(Records from a dataset)
• • • • •
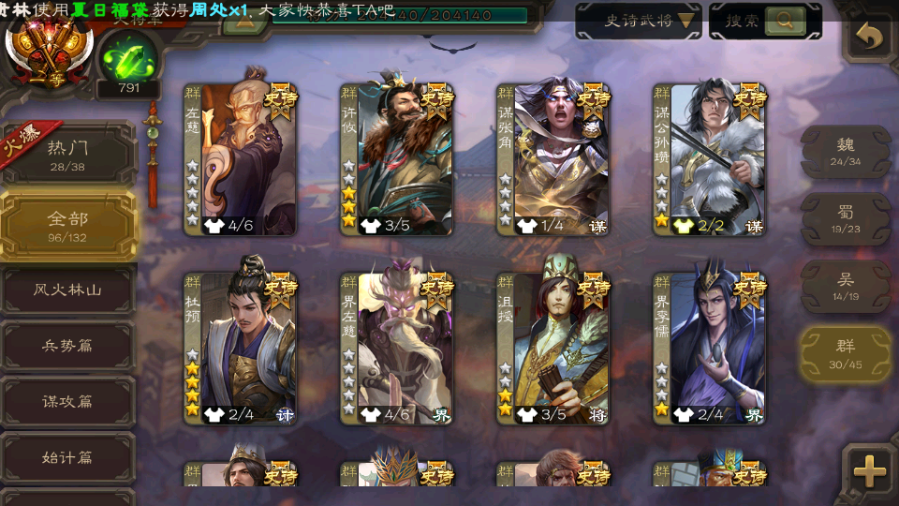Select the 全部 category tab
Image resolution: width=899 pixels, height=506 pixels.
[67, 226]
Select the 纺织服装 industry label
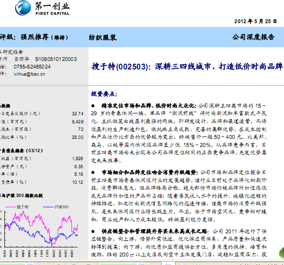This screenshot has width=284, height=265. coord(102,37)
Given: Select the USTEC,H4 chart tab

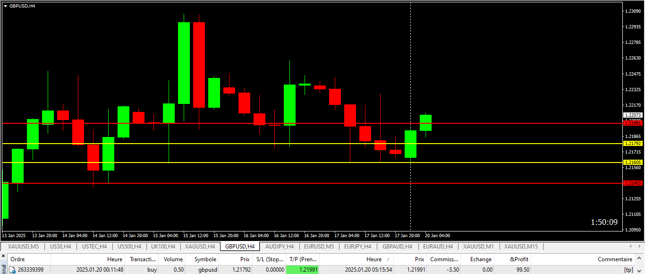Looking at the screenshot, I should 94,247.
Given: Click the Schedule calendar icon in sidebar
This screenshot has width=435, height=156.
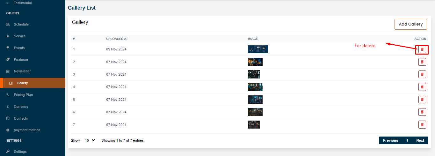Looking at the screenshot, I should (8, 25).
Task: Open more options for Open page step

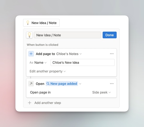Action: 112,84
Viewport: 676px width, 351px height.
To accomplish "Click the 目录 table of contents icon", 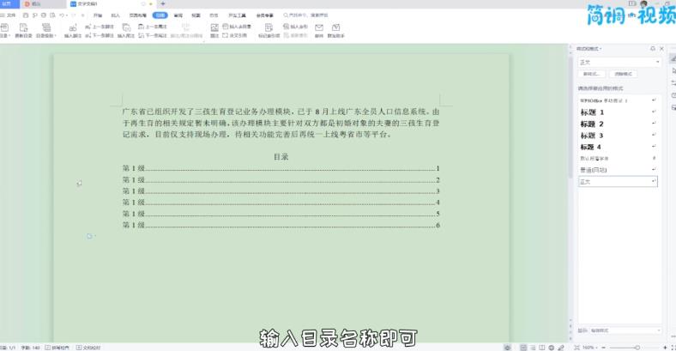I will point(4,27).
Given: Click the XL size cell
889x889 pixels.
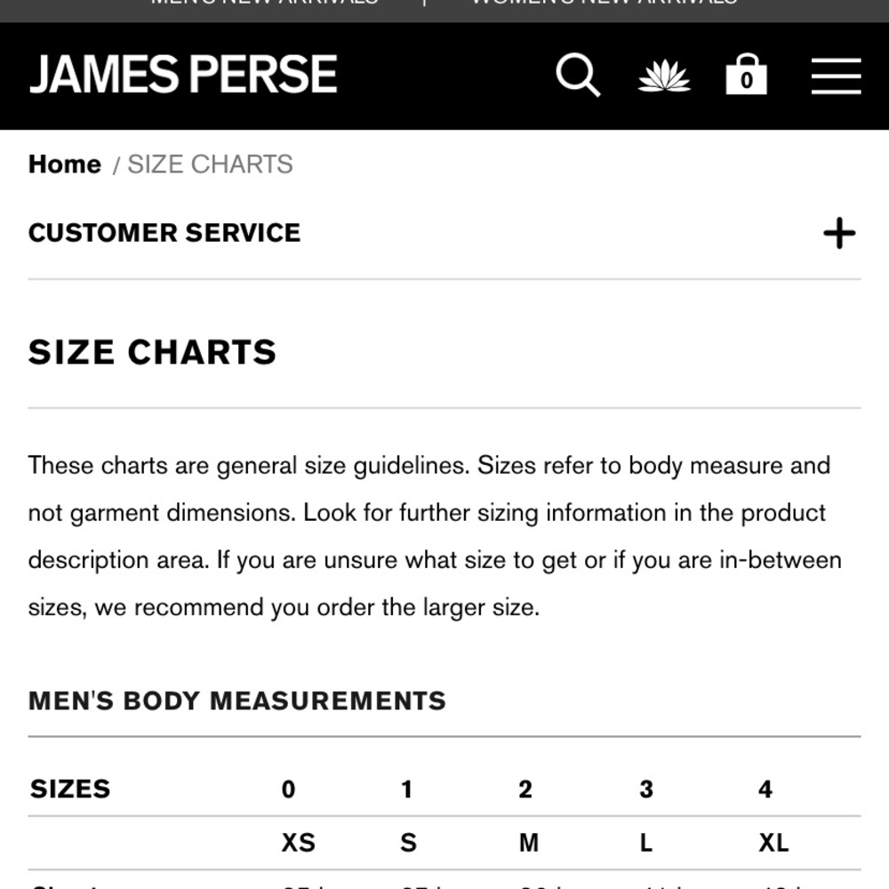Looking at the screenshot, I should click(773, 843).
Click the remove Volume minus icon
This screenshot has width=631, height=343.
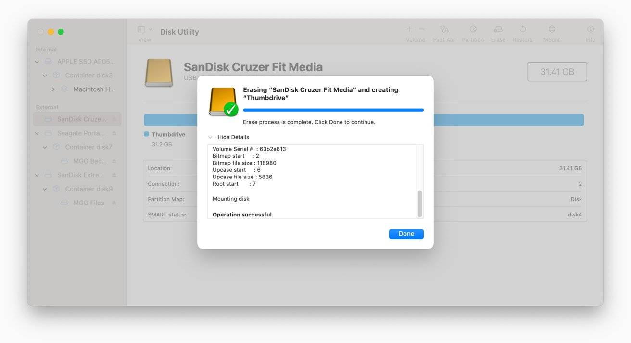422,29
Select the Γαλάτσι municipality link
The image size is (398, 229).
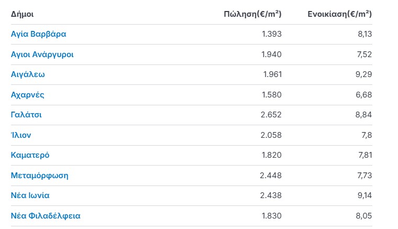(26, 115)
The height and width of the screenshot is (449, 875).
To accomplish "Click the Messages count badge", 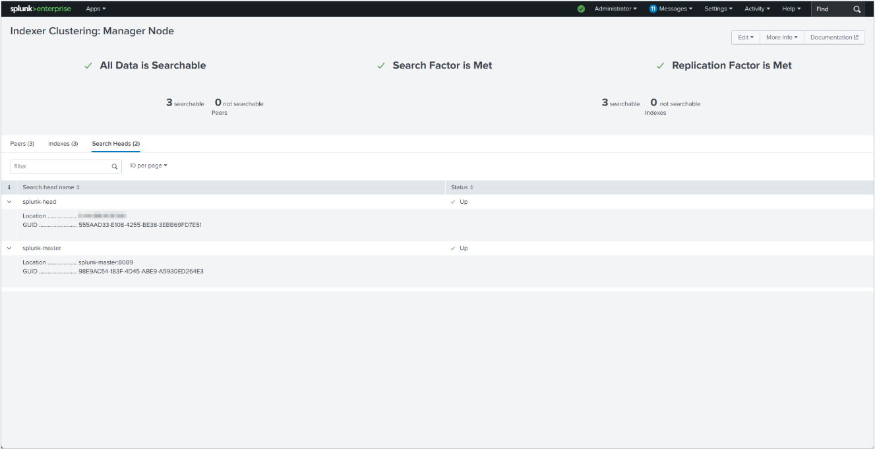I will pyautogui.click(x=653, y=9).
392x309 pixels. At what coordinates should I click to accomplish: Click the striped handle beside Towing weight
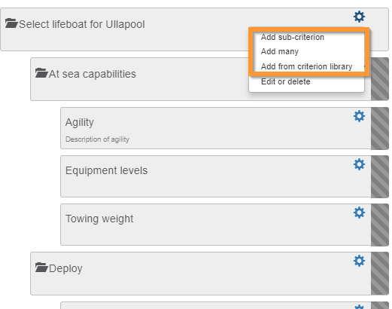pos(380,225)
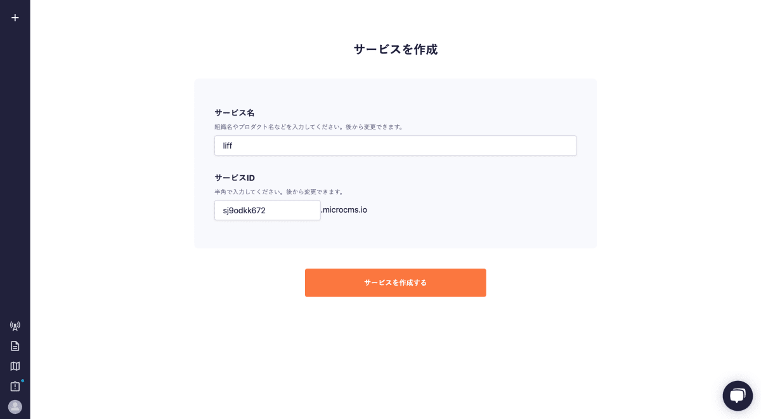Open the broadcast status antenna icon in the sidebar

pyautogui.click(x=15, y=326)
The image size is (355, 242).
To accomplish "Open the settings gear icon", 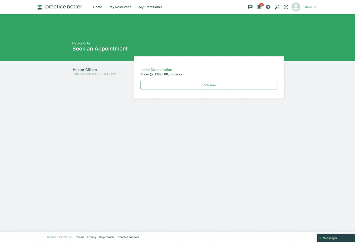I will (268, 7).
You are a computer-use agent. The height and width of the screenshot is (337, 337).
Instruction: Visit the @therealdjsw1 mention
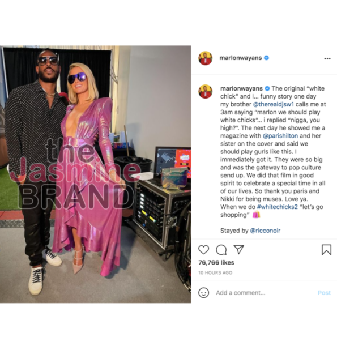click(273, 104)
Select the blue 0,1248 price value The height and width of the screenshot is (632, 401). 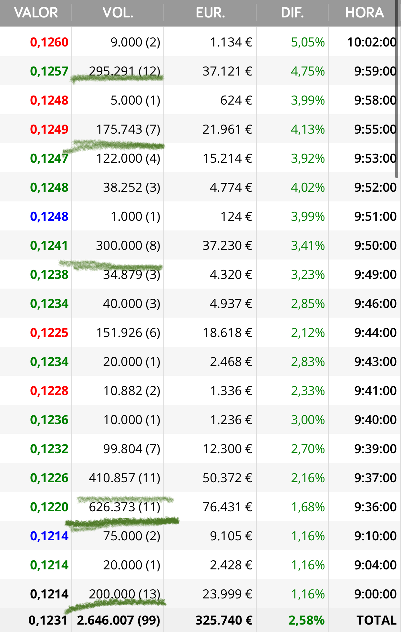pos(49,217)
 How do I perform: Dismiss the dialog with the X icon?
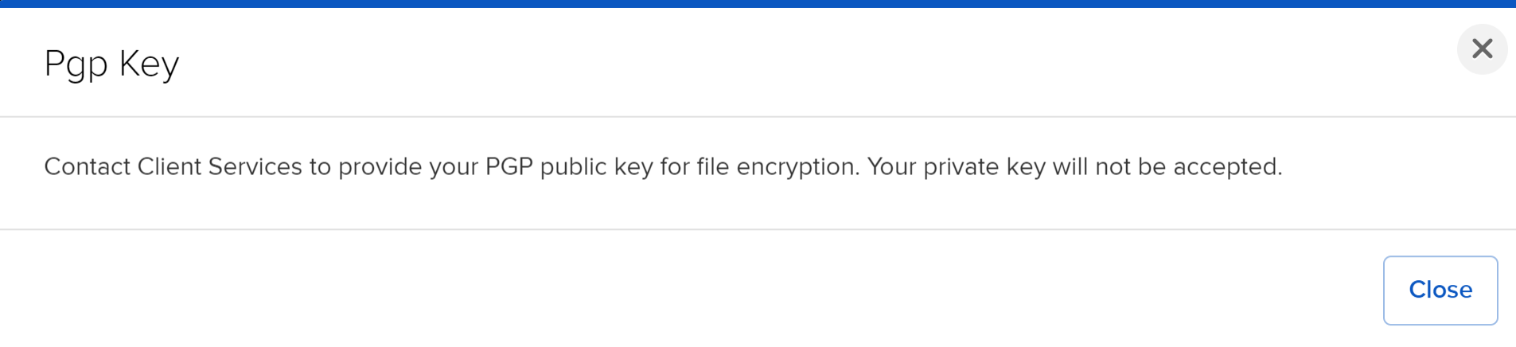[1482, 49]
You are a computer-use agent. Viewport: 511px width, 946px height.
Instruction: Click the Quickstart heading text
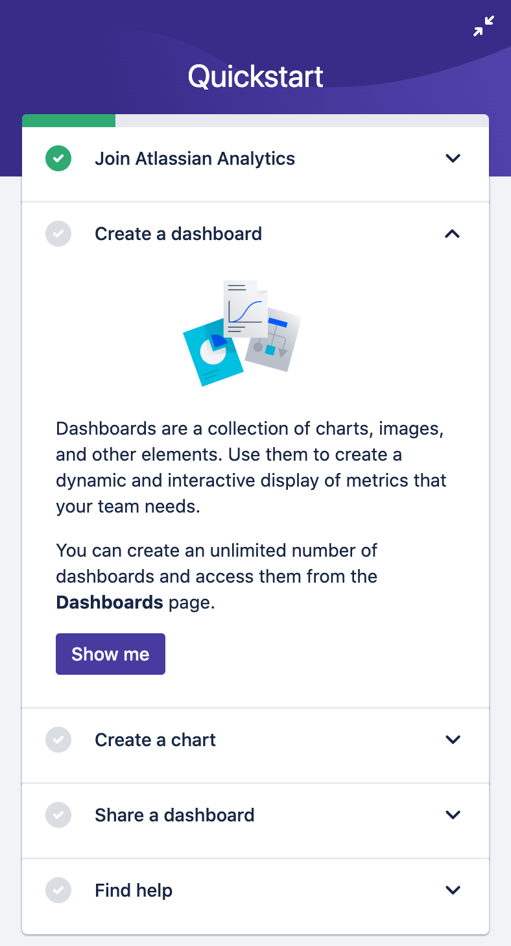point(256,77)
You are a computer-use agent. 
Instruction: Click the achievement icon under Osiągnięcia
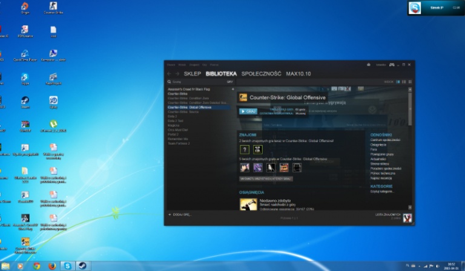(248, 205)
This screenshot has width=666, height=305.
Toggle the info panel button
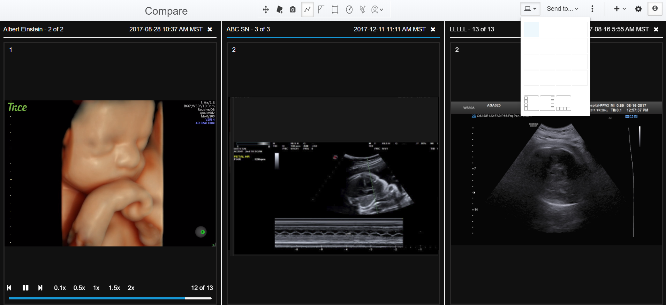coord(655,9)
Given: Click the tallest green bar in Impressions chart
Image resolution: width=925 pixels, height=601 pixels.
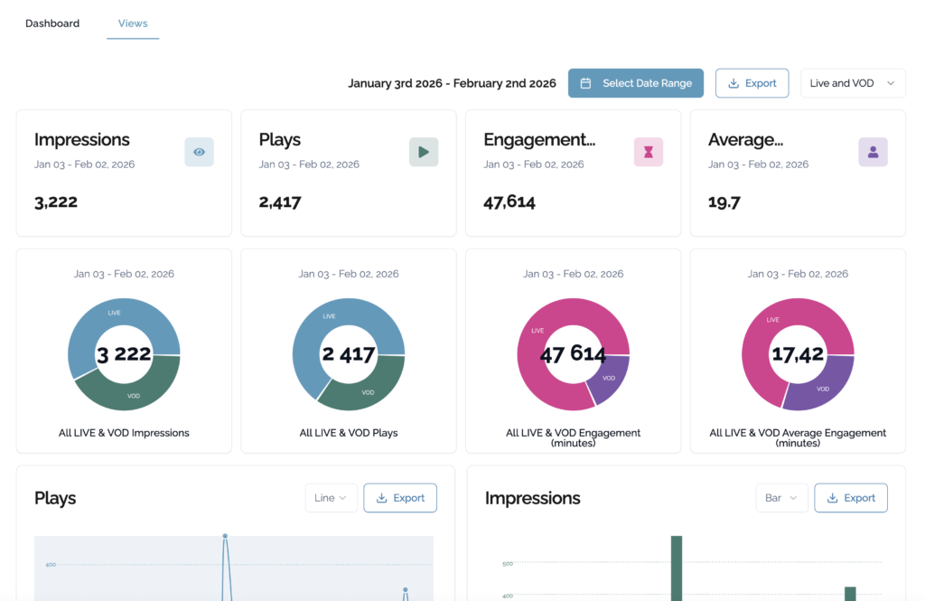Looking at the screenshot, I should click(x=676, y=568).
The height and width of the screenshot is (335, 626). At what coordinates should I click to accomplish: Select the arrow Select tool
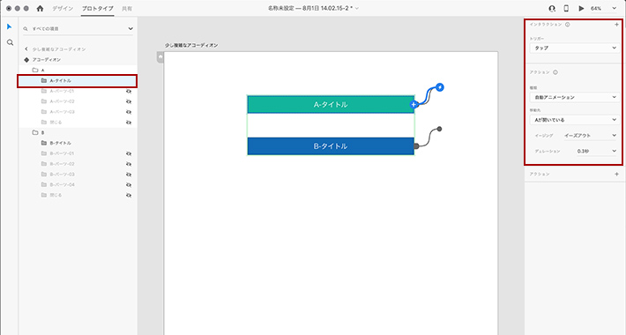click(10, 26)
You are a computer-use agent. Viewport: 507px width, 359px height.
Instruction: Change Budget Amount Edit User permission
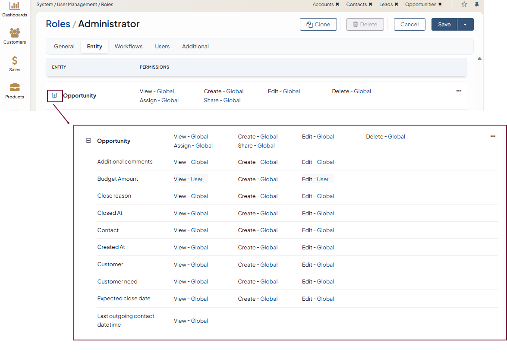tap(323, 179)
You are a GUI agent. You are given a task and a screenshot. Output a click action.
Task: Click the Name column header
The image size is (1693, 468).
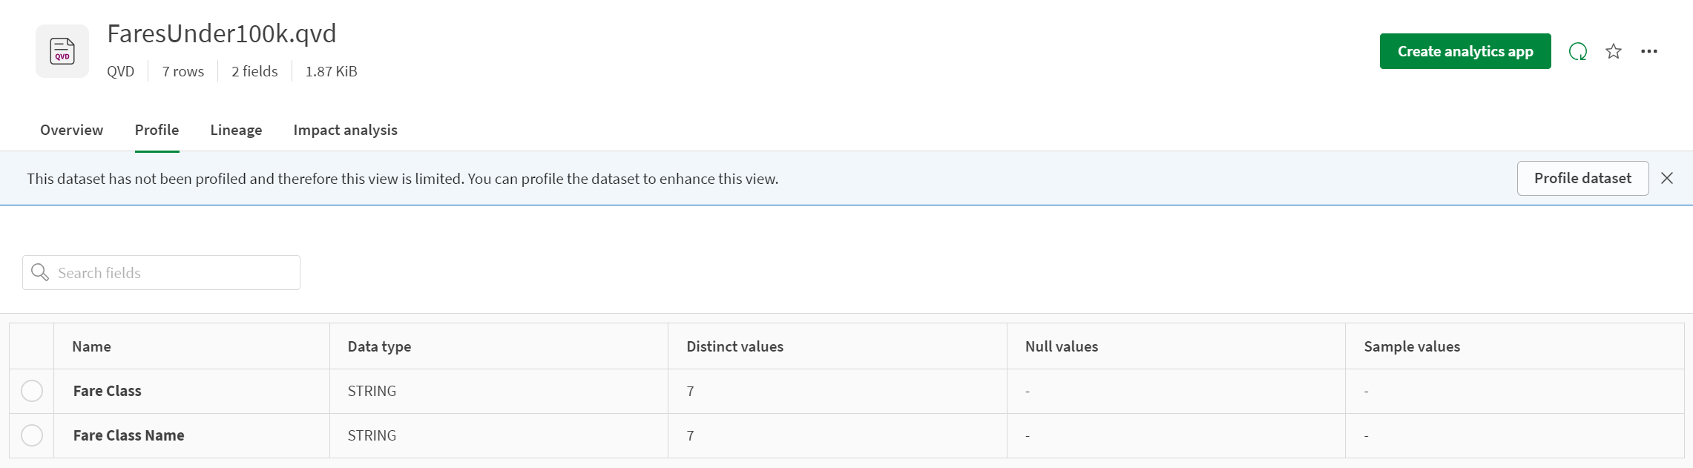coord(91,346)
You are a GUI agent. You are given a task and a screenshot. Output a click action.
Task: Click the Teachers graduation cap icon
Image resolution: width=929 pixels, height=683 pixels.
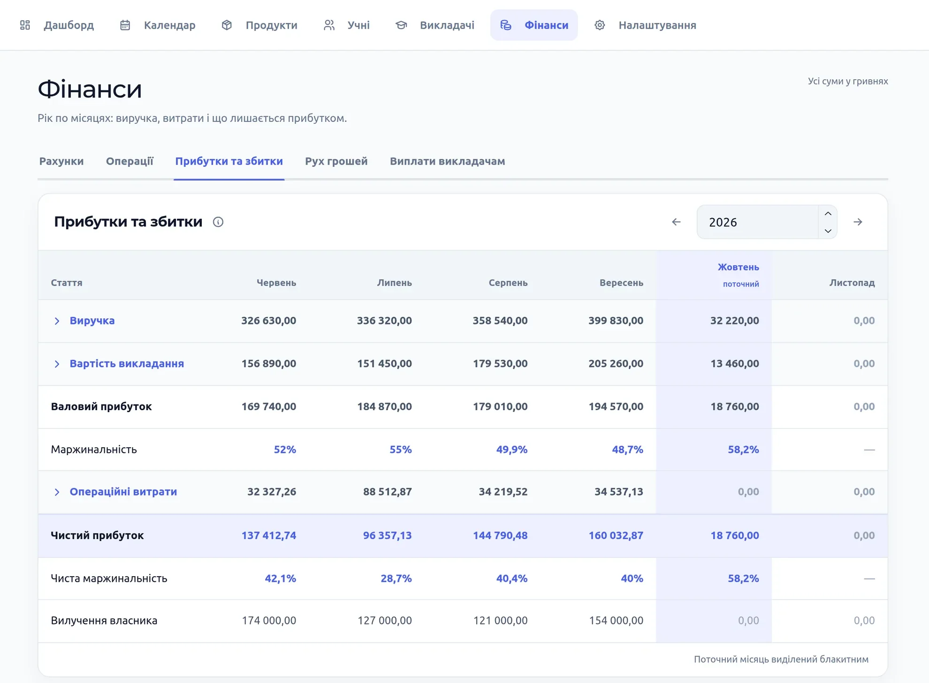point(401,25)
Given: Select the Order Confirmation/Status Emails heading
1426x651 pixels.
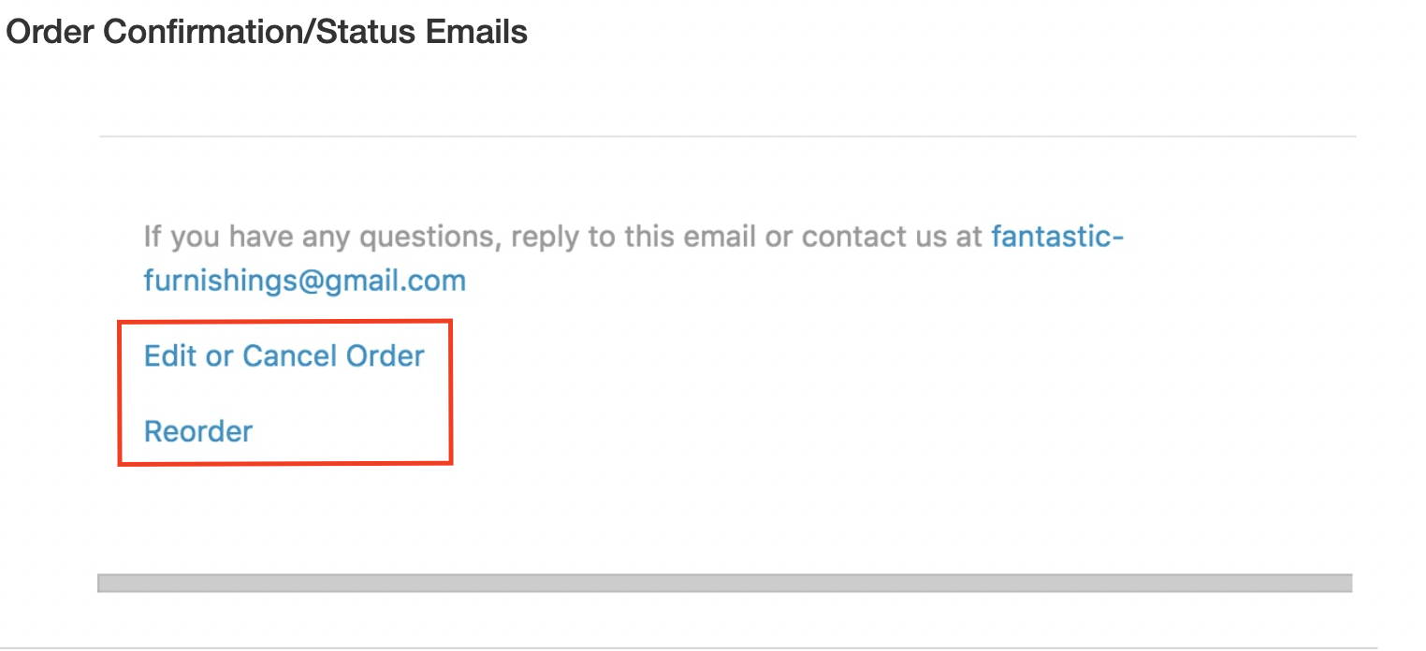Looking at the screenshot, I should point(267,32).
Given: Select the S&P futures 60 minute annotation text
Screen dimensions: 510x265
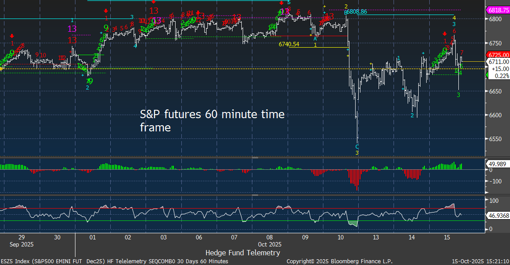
• • • • •
Retype exactly, and only, the lines from the one containing "Instruction: Change Budget" through the end of the records above. Pictures stay out of the copy.

■ **PROBLEM SOLUTION**:
Instruction: Change Budget Amount Edit User permission
tap(323, 179)
You are a GUI agent. You are given a task and a screenshot. Output a click action.
Task: Click the Name column header
The image size is (1693, 468).
coord(91,346)
You are a GUI agent. You are given a task and a screenshot. Output a click action.
Task: Click the Teachers graduation cap icon
Image resolution: width=929 pixels, height=683 pixels.
point(401,25)
Given: Select the Order Confirmation/Status Emails heading
1426x651 pixels.
Looking at the screenshot, I should point(267,32).
Given: Select the S&P futures 60 minute annotation text
Screen dimensions: 510x265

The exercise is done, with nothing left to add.